Hehe, only my close friends will understand the meaning of this photo..
April 13... the 1st anniversary for my 1st ring.. because I didnt wear ring before when I was in Secondary
I started to wear the ring on 13/4/08.. and unexpectedly one year passed by... sekelip mata
Too many events took place in my life.. and it is hard to put in words..
Eg : Getting more serious and concentrated in my studies.. even now, it is also the same..
I think that the current me.. lagi serious .. lagi hardworking lo..
Oh ya, one year ago, I went to KLIA with Carly to send off Natalie.. she is my senior la.. batch 22
By that moment, I never thought that I would be in the same position, and same place after one year..
Okay, back to my process
After staying in one month in India, have gradual change in my way of thinking..

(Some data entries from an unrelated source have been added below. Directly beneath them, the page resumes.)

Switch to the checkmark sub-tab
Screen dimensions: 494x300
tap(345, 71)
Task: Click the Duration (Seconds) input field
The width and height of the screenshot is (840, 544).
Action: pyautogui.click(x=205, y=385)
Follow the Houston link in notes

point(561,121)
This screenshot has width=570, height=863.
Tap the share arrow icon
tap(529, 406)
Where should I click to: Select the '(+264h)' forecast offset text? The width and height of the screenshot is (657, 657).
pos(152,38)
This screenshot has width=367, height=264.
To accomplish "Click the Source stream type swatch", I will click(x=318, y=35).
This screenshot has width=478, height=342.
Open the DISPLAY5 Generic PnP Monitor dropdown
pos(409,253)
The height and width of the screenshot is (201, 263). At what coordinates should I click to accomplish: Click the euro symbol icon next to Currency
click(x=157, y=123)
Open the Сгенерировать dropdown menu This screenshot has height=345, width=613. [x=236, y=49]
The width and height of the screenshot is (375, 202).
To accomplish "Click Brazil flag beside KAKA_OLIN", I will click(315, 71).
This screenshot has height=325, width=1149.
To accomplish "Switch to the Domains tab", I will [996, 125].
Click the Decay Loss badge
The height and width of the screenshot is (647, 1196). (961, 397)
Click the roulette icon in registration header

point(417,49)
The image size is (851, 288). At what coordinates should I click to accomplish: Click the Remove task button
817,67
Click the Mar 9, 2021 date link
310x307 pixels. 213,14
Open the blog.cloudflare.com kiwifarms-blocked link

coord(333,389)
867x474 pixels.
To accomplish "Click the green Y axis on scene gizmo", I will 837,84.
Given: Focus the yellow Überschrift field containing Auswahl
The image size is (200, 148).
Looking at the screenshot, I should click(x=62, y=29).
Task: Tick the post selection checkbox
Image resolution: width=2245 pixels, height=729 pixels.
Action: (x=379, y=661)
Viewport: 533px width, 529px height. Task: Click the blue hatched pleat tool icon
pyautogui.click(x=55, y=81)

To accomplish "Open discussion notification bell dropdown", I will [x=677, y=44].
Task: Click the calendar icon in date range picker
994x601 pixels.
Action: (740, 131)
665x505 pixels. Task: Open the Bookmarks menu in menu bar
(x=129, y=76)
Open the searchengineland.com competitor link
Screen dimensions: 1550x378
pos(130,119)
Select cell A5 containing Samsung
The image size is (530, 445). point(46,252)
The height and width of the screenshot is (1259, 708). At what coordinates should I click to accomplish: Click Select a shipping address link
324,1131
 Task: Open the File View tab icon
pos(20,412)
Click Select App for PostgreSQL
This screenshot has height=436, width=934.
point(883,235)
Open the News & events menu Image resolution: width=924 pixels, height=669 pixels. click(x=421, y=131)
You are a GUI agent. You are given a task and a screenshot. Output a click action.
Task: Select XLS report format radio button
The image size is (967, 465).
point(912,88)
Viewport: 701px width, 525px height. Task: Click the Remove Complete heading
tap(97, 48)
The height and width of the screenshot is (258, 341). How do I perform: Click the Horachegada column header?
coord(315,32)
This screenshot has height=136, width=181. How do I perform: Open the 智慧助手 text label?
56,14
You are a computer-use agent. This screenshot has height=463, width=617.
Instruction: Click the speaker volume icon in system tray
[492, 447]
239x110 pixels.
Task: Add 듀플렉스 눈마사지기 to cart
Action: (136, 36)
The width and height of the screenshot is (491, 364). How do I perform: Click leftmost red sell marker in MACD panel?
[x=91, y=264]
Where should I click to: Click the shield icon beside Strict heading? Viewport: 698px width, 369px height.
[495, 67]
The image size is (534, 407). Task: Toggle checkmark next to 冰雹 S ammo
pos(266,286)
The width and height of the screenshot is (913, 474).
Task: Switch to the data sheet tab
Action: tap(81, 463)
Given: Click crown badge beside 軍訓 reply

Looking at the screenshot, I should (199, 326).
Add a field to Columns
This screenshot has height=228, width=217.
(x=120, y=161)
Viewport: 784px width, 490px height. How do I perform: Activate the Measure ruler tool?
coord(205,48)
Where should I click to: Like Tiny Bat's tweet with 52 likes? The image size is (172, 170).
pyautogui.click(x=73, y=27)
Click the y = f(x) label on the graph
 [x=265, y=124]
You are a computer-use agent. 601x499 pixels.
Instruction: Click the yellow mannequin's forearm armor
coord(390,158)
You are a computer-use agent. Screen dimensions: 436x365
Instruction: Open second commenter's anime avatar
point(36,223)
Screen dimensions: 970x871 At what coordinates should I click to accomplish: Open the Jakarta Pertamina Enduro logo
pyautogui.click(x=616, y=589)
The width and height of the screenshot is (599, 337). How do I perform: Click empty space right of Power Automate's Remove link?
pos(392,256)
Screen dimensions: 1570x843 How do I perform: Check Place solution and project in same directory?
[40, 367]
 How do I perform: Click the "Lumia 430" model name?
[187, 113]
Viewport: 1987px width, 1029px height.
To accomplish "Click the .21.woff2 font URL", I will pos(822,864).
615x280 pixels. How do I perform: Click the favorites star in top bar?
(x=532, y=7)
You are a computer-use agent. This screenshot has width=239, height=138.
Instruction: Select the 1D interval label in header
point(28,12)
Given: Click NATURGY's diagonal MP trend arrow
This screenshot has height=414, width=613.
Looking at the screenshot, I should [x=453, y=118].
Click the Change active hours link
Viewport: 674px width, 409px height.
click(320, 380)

And I started to understand what Mr.Yap has been telling me..
And the qualities needed to be a good doctor.....it is more important than achieving a good result
This place is definitely a good place to PRODUCE/ MANUFACTURE good doctor..
Why I say so leh?
Because here, they requires 100% attendance - Responsibility (If less than 90%, cant sit for uni exam)
If late to class, considered as absent - Punctuality
No more spoon-feeding - Self-study/ Discipline
New environment & new culture - Adaption and etc la..
And I am very proud of myself.. cuci baju daily.. never miss once leh..
This is my way to make myself be more disciplined.. take it as a responsibility..
Although at first, I found medicine is tough and I admit that I am being timid/ coward..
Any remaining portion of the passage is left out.